Chapter 4. Configuring Resource Isolation on Hyper-Converged Nodes

With the Red Hat OpenStack Platform implementation of HCI, the director creates hyper-converged nodes by colocating Ceph OSD and Compute services. However, without any further tuning this colocation also risks resource contention between Ceph and Compute services, as neither are aware of each other’s presence on the same host. Resource contention can result in degradation of service. This, in turn, offsets any benefits provided by hyper-convergence.

To prevent contention, you need to configure resource isolation for both Ceph and Compute services. The following subsections describe how to do so.

4.1. Reserve CPU and Memory Resources for Compute

By default, the Compute service parameters do not take into account the colocation of Ceph OSD services on the same node. Hyper-converged nodes need to be tuned in order to address this to maintain stability and maximize the number of possible instances. To do this, you need to set resource constraints for the Compute service on hyper-converged nodes. You can configure this through a plan environment file.

Plan environment files define workflows, which the director can execute through the OpenStack Workflow (Mistral) service. The director also provides a default plan environment file specifically for configuring resource constraints on hyper-converged nodes, namely:

/usr/share/openstack-tripleo-heat-templates/plan-samples/plan-environment-derived-params.yaml

Use the -p parameter to invoke this plan environment file during deployment (as in, to your openstack overcloud deploy command). This plan environment file will direct OpenStack Workflow to:

  1. Retrieve hardware introspection data (collected during Inspecting the Hardware of Nodes),
  2. Calculate optimal CPU and memory constraints for Compute on hyper-converged nodes based on that data, and
  3. Autogenerate the necessary parameters to configure those constraints.

The ~/plan-samples/plan-environment-derived-params.yaml plan environment file defines several CPU and memory allocation workload profile defined under hci_profile_config. The hci_profile parameter sets which workload profile is enabled; for example, if you are using NFV, set hci_profile: nfv_default.

You can also define a custom profile in your own plan environment file using the same syntax.
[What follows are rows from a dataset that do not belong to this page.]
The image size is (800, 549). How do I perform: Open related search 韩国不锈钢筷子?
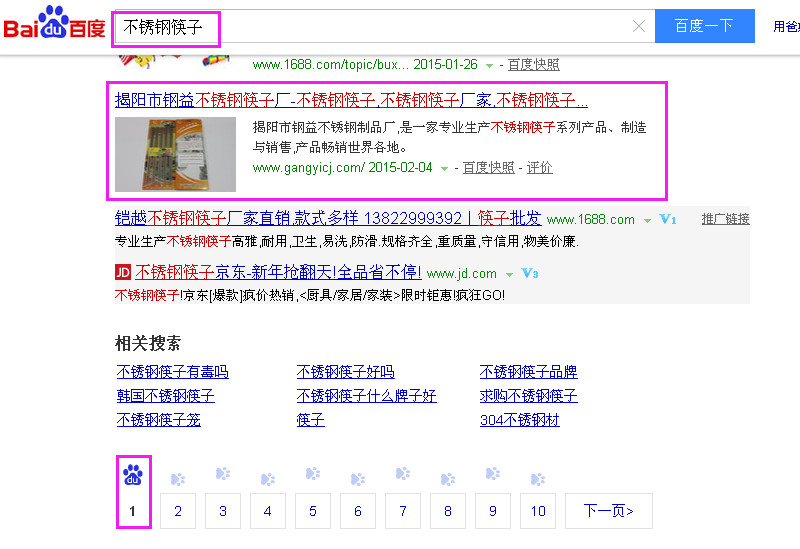[x=166, y=396]
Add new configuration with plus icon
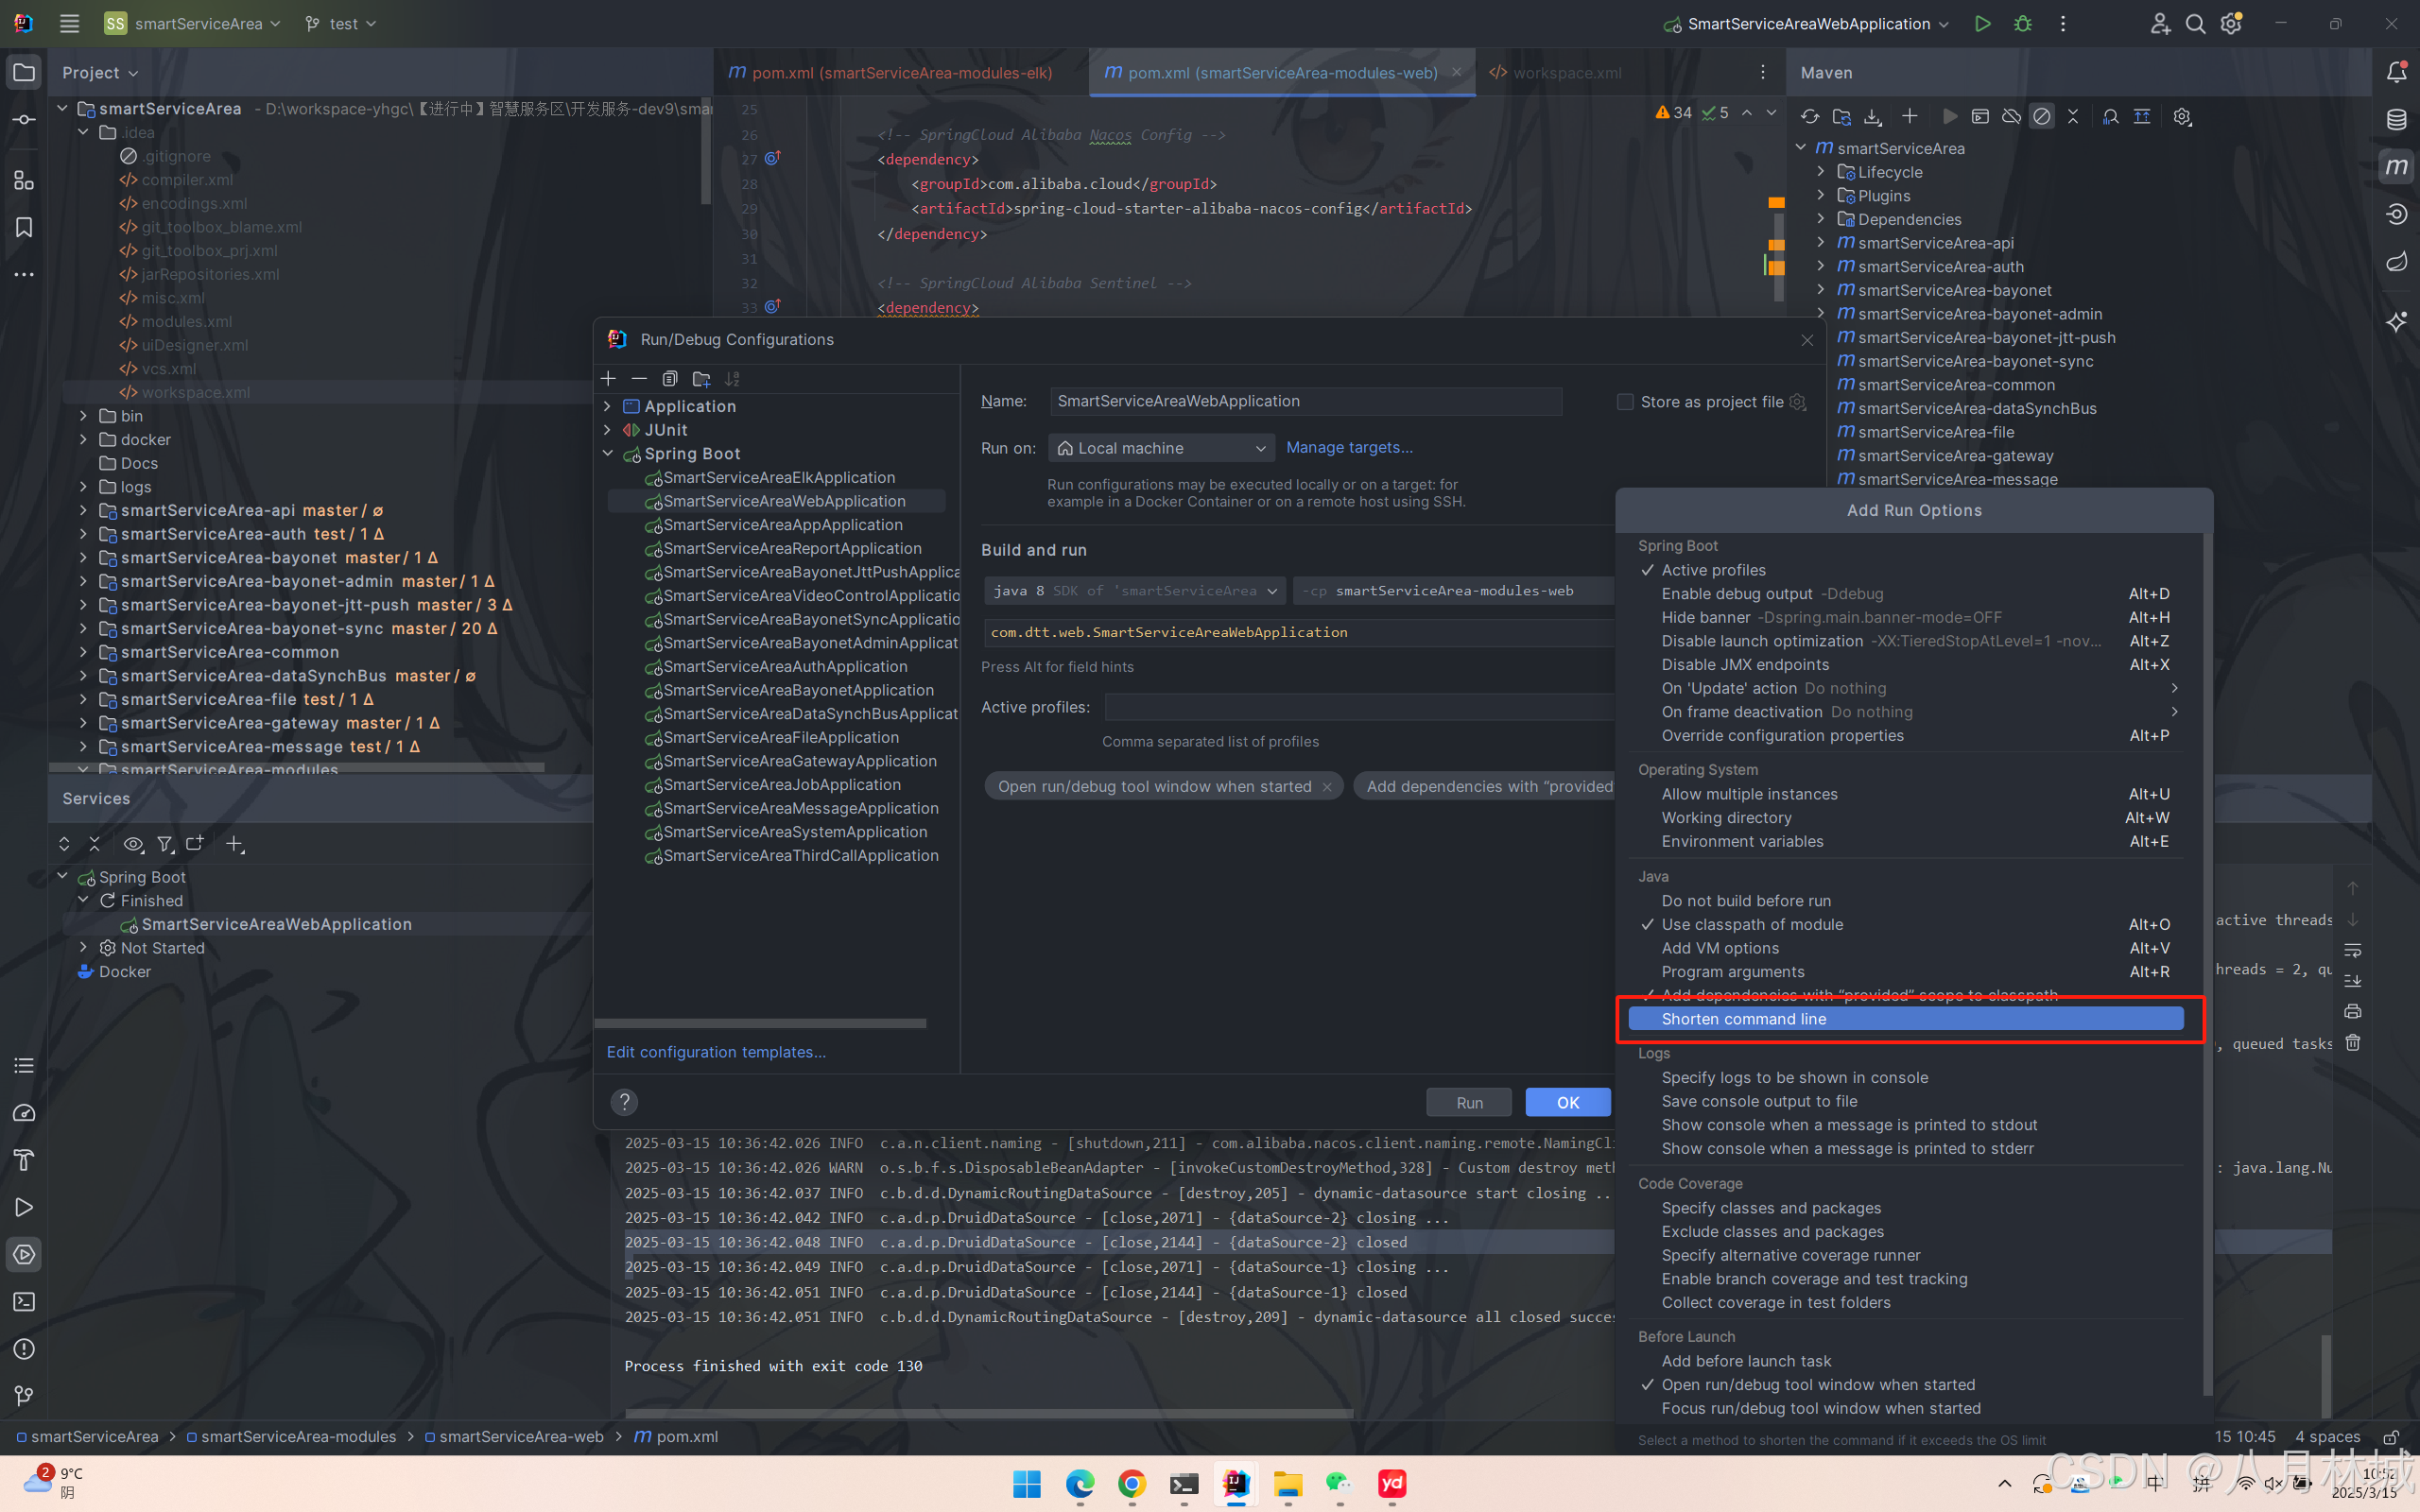2420x1512 pixels. click(608, 379)
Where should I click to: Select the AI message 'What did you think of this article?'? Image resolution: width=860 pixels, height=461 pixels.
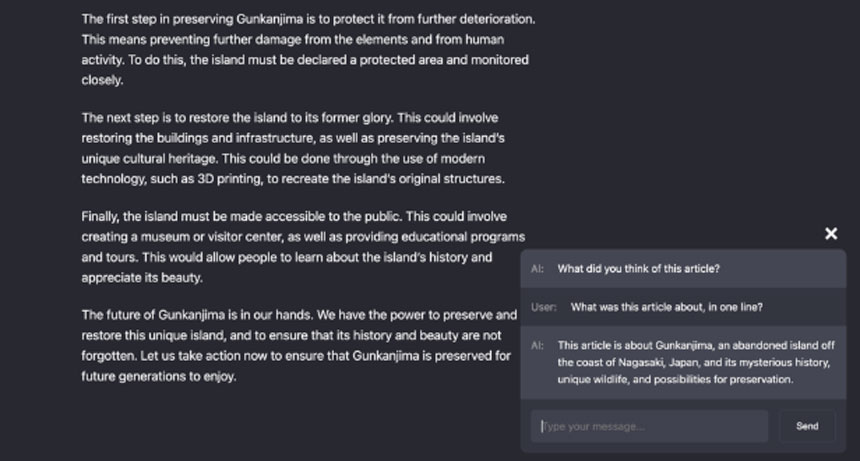[639, 268]
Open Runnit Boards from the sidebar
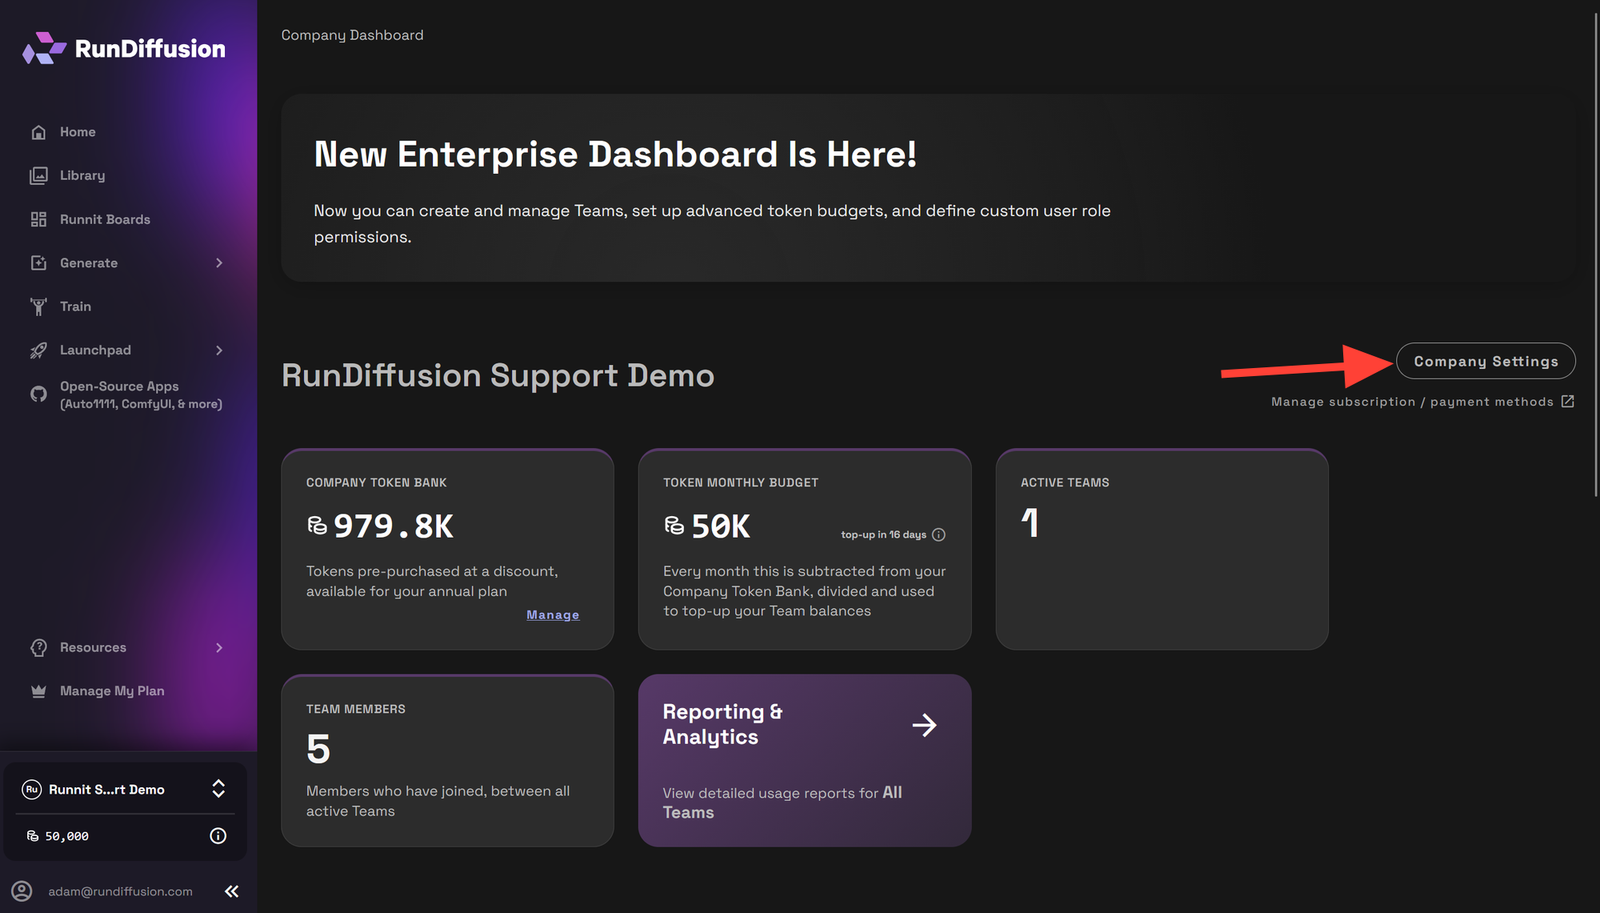1600x913 pixels. 38,219
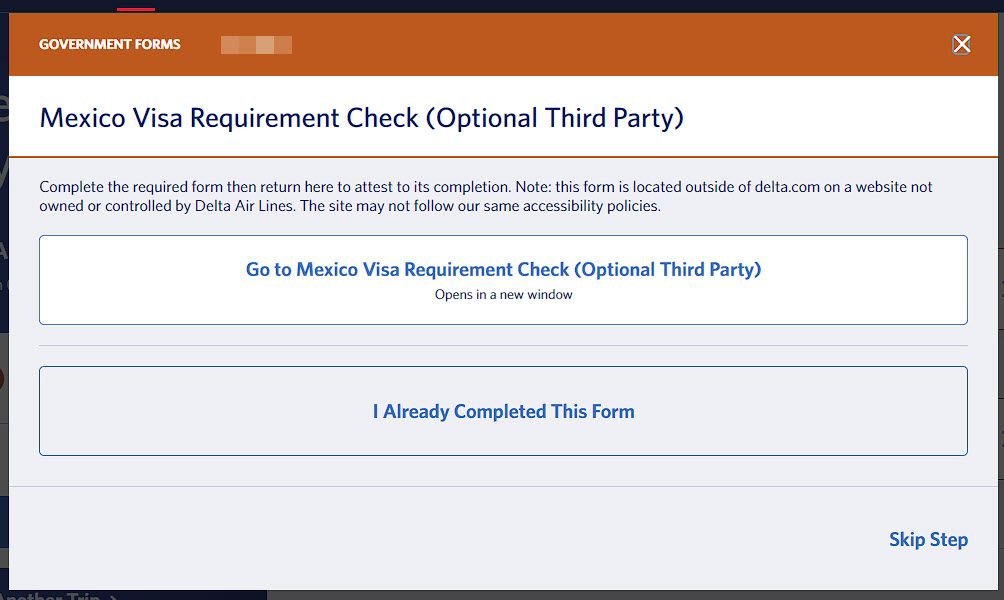Click the orange circle peeking from left edge
The width and height of the screenshot is (1004, 600).
click(x=3, y=380)
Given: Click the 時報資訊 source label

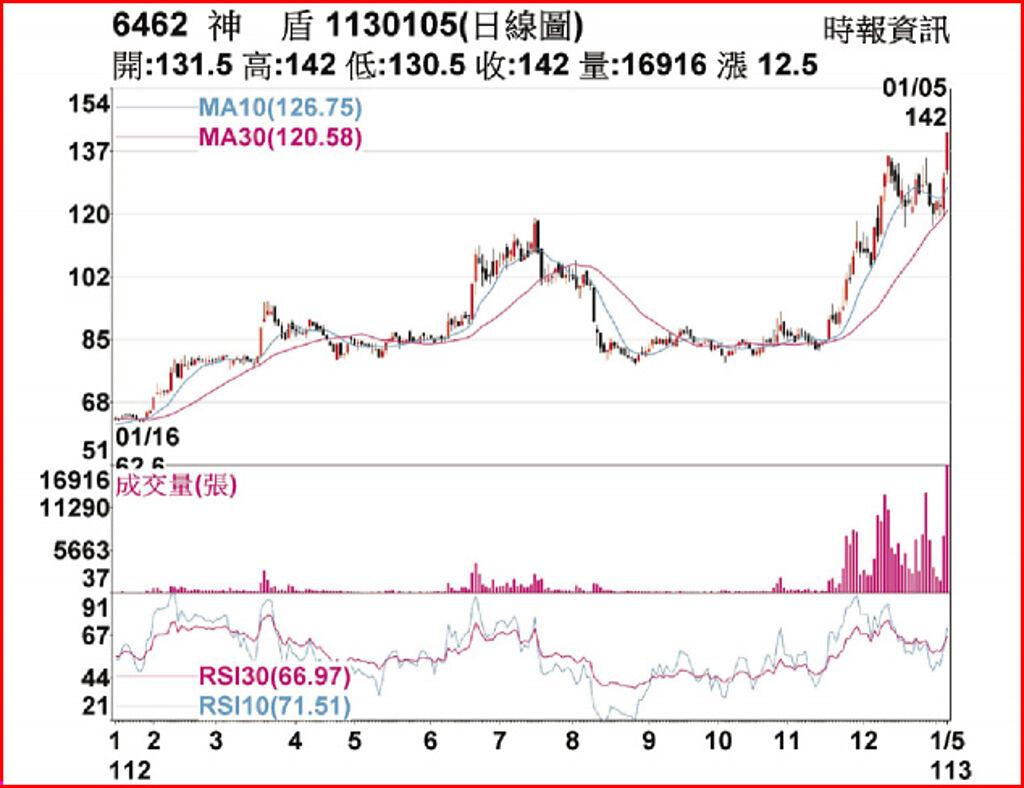Looking at the screenshot, I should pos(885,28).
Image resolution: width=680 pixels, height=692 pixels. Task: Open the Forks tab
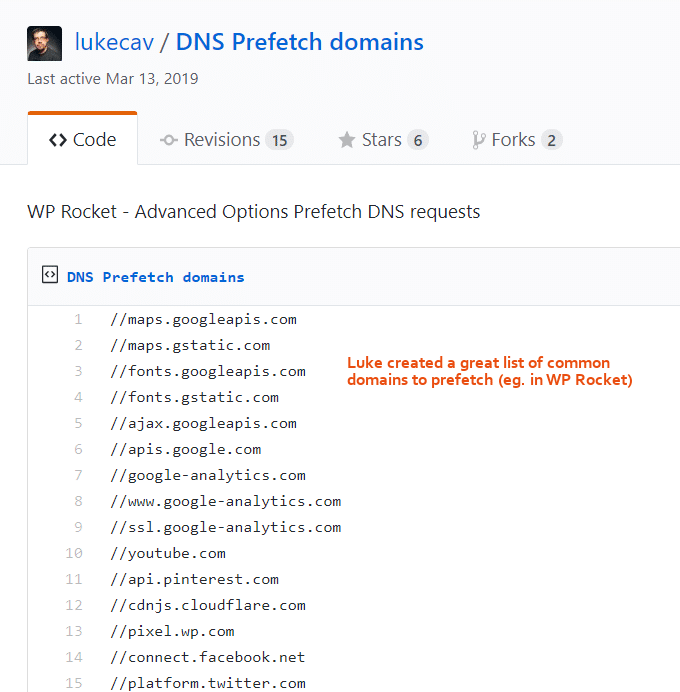click(x=517, y=140)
For example, to define a new profile named my_workload:

The average_guest_memory_size_in_mb and average_guest_cpu_utilization_percentage parameters in each workload profile will calculate values for the reserved_host_memory and cpu_allocation_ratio settings of Compute. These values are calculated based on Red Hat recommendations, and are similar to calculations made manually in previous releases (in particular, Reserve CPU and Memory Resources for Compute).

4.1.1. Override Calculated Settings for Memory or CPU Allocation

You can override the Compute settings automatically defined by OpenStack Workflow through another environment file. This is useful if you want to only override either reserved_host_memory or cpu_allocation_ratio and let OpenStack Workflow define the other. Consider the following snippet:

parameter_defaults:
  ComputeHCIParameters:
    NovaReservedHostMemory: 181000  1
  ComputeHCIExtraConfig:
    nova::cpu_allocation_ratio: 8.2  2
1
The NovaReservedHostMemory parameter sets how much RAM should be reserved for the Ceph OSD services and per-guest instance overhead on hyper-converged nodes.
2
The nova::cpu_allocation_ratio: parameter sets the ratio that the Compute scheduler should use when choosing which Compute node to deploy an instance.

The ComputeHCIParameters and ComputeHCIExtraConfig hooks apply their nested parameters to all nodes that use the ComputeHCI role (namely, all hyper-converged nodes). For more information about manually determining optimal values for NovaReservedHostMemory and nova::cpu_allocation_ratio:, see Section A.2, “Compute CPU and Memory Calculator”.

4.2. Reduce Ceph Backfill and Recovery Operations

When a Ceph OSD is removed, Ceph uses backfill and recovery operations to rebalance the cluster. Ceph does this to keep multiple copies of data according to the placement group policy. These operations use system resources. If a Ceph cluster is under load its performance will drop as it diverts resources to backfill and recovery.

To mitigate this performance effect during OSD removal, you can reduce the priority of backfill and recovery operations. Keep in mind that the trade off for this is that there are less data replicas for a longer time, which puts the data at a slightly greater risk.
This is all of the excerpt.